Dependency Checking Your Ruby Application
Checking your application’s dependencies for known vulnerabilities is a critical, relatively low effort step you should take to secure your application, which you may have read about in another recent article: What is SCA?
Compared to the wealth of tools used for dependency checking in, for example JavaScript, there’s not nearly as much information out there about dependency checks for Ruby. To help remedy that, today I’m going to explore options for checking a Ruby application’s dependencies in a simple Jenkins pipeline. Both tools we’ll be looking at analyze a project’s Gemfile.lock, generated by bundler after a `bundle install` run, checking against some database of vulnerabilities.
For some initial setup, I’m going to be using a Jenkins server running on top of a Kubernetes cluster, as featured in a previous blog. The important detail for this exercise is that we define a Ruby Docker image in a container template, which we’ll use to install and analyze dependencies:
podTemplate([
containers: [
containerTemplate(name: 'ruby', image: 'ruby:2.6.3', command: 'cat', ttyEnabled: true, runAsUser: '0'),
],
volumes: [persistentVolumeClaim(mountPath: '/root', claimName: 'ruby-pipeline-jenkins-agent', readOnly: false)]
]) {
node (POD_LABEL) {
/*
* rest of pipeline here
*/
}
}
The underlying persistent volumes and jenkins agent are configured through helm charts, which you can read more about in the aforementioned post.
Next, we need to check out a codebase, and use this ruby container to install dependencies and the bundler-audit tool:
stage('Checkout code') {
checkout([
$class: 'GitSCM',
branches: [[name: '*/master']],
doGenerateSubmoduleConfigurations: false,
extensions: [],
submoduleCfg: [],
userRemoteConfigs: [[
credentialsId: 'git-<project>-ssh-token',
url: '[email protected]:org/project/your-repo.git'
]]
])
}
stage('Install Dependencies') {
container('ruby') {
sh 'gem install bundler:2.0.2 \
&& bundle install \
&& gem install bundler-audit'
}
}
Finally, reusing this container, it’s time to run bundler-audit. The codebase, checked out outside of this container, is still accessible due to shared volumes.
container('ruby') {
Stage ('Dependency Check') {
status = sh(script: 'bundle-audit check --update', returnStatus: true)

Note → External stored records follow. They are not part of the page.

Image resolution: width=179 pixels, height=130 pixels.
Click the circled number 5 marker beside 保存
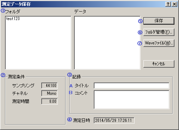click(x=140, y=21)
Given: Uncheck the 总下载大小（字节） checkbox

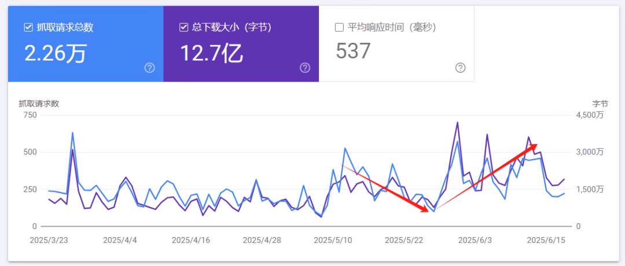Looking at the screenshot, I should [184, 27].
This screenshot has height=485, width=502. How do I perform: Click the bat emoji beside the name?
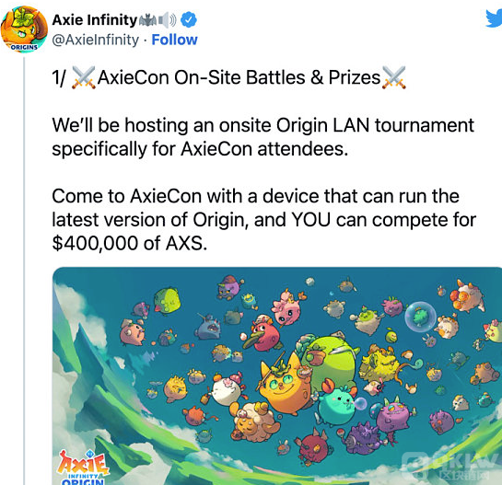pos(147,20)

println "Dependency check status: ${status}"
}
}
After a few minutes and a run of the pipeline, we should have some results. The results should look something like the following Jenkins’ console log output:
bundle-audit check --update
Updating ruby-advisory-db ...
From https://github.com/rubysec/ruby-advisory-db
* branch master -> FETCH_HEAD
Already up to date.
Updated ruby-advisory-db
ruby-advisory-db: 430 advisories
Name: actionview
Version: 5.2.3
Advisory: CVE-2020-5267
Criticality: Unknown
URL: https://groups.google.com/forum/#!topic/rubyonrails-security/55reWMM_Pg8
Title: Possible XSS vulnerability in ActionView
Solution: upgrade to ~> 5.2.4, >= 5.2.4.2, >= 6.0.2.2
Vulnerabilities found!
This is a bit less than ideal, and can’t seem to be configured to output any differently. It won’t be as simple, but we can configure Jenkins to use the OWASP dependency check CLI.

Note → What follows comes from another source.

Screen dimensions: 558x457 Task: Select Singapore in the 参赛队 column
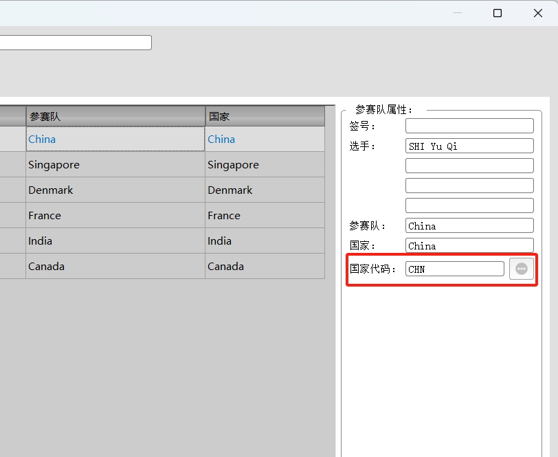coord(54,165)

To do this, we’ll add the Dependency Check Plugin to your Jenkins instance, and configure it in Global Tool Configuration.
The ‘name’ field will be ‘dependency-check’, and we’ll install version 5.3.0 automatically from dl.bintray.com. It will also require a jdk installation, so make sure that is also configured in global tools.
This plugin will run OWASP Dependency Check, which in turn will actually utilize the bundler-audit installation, and incorporate the results into its detailed generated reports.
With the dependency check plugin configured, we can now modify the dependency checking stage to use this tool.
container('ruby') {
Stage ('Dependency Check') {
def openjdk = tool 'openjdk'
env.JAVA_HOME = "${openjdk}"
def dependencyCheck = tool 'dependency-check'
sh "${dependencyCheck}/bin/dependency-check.sh --scan Gemfile.lock --format ALL --out . --data /root/owasp-cve-db"
archiveArtifacts "dependency-check-report.**"
}
}
The pipeline will now generate html, csv, json, and xml reports and archive them. You can hone the run arguments to just the output types needed, either html for easy viewing, or one of the others to integrate with other tools you may be using to aggregate or visualize results, such as SonarQube.
Hopefully, this example has illustrated how relatively simple setting up dependency checking for a Ruby application can be.